Social Regex Account Detection and Extraction for Ruby. Detect and extract URLs of social accounts: throw in URLs, get back URLs of social media profiles by type.

Features:

detect the platform a url points to (all major platforms supported)
extract the information contained within the url (without opening the url, of course)
extract emails and phone numbers from hyperlinks

Installation

Install the gem and add to the application's Gemfile by executing:

$ bundle add socials_regex

If bundler is not being used to manage dependencies, install the gem by executing:

$ gem install socials_regex

Requirements

This gem requires Ruby 2.6+

Usage

require 'socials_regex'

supported_platforms = SocialsRegex::Platforms.all
# [:PLATFORM_FACEBOOK, :PLATFORM_GITHUB, :PLATFORM_LINKEDIN, :PLATFORM_TWITTER, :PLATFORM_INSTAGRAM, :PLATFORM_YOUTUBE, 
# :PLATFORM_EMAIL, :PLATFORM_HACKER_NEWS, :PLATFORM_MEDIUM, :PLATFORM_PHONE, :PLATFORM_REDDIT,
# :PLATFORM_SKYPE, :PLATFORM_SNAPCHAT, :PLATFORM_STACKEXCHANGE, :PLATFORM_STACKOVERFLOW, :PLATFORM_STACKOVERFLOW, 
# :PLATFORM_TELEGRAM, :PLATFORM_VIMEO, :PLATFORM_XING, :PLATFORM_ANGELLIST, :PLATFORM_CRUNCHBASE, 
# :PLATFORM_STACKEXCHANGE_NETWORK, :PLATFORM_WHATSAPP, :PLATFORM_YELP]

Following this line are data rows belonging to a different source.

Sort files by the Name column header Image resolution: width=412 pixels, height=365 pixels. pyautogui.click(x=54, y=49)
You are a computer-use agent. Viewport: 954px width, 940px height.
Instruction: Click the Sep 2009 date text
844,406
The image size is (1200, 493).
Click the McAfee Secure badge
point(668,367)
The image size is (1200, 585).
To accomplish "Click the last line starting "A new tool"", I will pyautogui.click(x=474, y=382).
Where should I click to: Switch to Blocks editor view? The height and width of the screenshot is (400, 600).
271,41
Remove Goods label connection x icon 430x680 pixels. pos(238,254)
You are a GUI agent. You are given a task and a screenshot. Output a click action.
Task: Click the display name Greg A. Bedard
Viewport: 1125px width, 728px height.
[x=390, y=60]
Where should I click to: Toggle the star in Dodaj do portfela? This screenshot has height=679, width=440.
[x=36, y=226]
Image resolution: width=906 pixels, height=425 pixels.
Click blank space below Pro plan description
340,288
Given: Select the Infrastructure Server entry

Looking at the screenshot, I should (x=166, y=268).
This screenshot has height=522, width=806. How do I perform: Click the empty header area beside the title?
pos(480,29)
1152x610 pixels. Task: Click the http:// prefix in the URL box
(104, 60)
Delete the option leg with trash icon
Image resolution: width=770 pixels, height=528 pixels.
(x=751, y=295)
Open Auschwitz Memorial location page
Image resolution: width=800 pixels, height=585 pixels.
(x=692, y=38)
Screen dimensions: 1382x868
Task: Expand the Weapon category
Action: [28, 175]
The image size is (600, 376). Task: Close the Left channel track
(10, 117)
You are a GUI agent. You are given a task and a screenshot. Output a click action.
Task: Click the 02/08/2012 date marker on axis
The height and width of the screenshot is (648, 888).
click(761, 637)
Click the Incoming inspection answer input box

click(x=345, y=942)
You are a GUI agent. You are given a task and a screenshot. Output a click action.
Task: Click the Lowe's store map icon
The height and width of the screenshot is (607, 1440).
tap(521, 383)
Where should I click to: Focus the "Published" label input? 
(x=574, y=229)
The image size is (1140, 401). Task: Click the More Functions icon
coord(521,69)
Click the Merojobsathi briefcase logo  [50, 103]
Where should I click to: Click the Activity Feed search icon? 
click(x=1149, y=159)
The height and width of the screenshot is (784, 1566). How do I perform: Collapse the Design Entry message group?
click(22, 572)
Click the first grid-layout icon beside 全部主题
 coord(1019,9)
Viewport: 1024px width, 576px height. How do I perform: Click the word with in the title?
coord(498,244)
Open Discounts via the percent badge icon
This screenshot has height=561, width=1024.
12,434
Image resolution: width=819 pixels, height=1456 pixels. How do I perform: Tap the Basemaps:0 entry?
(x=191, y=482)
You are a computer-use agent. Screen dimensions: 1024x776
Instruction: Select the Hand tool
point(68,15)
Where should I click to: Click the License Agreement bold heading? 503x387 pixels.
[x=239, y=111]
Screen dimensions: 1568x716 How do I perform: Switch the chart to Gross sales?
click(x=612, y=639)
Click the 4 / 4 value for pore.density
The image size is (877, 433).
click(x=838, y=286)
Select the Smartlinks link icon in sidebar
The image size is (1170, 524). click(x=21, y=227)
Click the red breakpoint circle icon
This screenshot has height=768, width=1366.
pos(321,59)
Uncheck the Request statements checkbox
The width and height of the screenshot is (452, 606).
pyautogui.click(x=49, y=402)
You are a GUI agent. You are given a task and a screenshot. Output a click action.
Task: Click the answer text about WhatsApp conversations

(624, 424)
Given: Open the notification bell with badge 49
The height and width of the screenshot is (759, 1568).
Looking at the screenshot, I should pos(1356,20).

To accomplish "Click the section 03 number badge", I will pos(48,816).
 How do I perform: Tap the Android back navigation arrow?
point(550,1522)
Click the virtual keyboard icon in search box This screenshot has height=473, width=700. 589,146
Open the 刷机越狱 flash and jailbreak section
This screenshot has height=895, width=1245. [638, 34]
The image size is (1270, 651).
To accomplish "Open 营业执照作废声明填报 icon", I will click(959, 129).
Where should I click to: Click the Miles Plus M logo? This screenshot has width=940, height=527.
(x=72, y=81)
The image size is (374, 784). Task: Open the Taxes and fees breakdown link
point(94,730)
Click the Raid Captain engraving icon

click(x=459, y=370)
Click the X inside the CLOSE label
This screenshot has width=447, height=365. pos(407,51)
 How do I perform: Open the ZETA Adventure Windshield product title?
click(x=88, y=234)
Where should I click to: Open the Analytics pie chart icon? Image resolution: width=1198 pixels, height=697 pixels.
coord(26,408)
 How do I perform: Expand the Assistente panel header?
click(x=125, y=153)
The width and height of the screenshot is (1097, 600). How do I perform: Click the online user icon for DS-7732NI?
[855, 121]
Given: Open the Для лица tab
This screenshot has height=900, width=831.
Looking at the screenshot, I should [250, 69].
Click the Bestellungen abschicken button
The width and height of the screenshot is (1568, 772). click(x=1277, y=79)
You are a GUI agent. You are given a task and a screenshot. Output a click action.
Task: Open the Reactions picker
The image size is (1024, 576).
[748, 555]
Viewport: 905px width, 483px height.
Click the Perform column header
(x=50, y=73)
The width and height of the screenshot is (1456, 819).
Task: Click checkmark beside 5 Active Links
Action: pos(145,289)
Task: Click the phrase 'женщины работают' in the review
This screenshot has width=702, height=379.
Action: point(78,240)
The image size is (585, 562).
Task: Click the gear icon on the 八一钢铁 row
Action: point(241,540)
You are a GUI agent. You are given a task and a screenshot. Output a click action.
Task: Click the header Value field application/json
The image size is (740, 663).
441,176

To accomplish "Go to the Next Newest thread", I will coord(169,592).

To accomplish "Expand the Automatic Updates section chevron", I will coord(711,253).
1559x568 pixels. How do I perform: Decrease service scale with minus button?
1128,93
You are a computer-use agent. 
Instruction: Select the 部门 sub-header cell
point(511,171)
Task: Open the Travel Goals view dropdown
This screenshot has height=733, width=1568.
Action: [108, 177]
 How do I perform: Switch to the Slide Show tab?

supported_regexes = SocialsRegex::Regexes.all
# [:ANGELLIST_URL_REGEX, :CRUNCHBASE_URL_REGEX, :EMAIL_URL_REGEX, :FACEBOOK_URL_REGEX, :GITHUB_URL_REGEX, :HACKERNEWS_URL_REGEX,
# :INSTAGRAM_URL_REGEX, :LINKEDIN_URL_REGEX, :MEDIUM_URL_REGEX, :PHONE_URL_REGEX, :REDDIT_URL_REGEX, :SKYPE_URL_REGEX, :SNAPCHAT_URL_REGEX,
# :STACKEXCHANGE_URL_REGEX, :STACKEXCHANGE_NETWORK_URL_REGEX, :STACKOVERFLOW_URL_REGEX, :TELEGRAM_URL_REGEX, :TWITTER_URL_REGEX,
# :VIMEO_URL_REGEX, :XING_URL_REGEX, :YOUTUBE_URL_REGEX, :WHATSAPP_URL_REGEX, :YELP_URL_REGEX] 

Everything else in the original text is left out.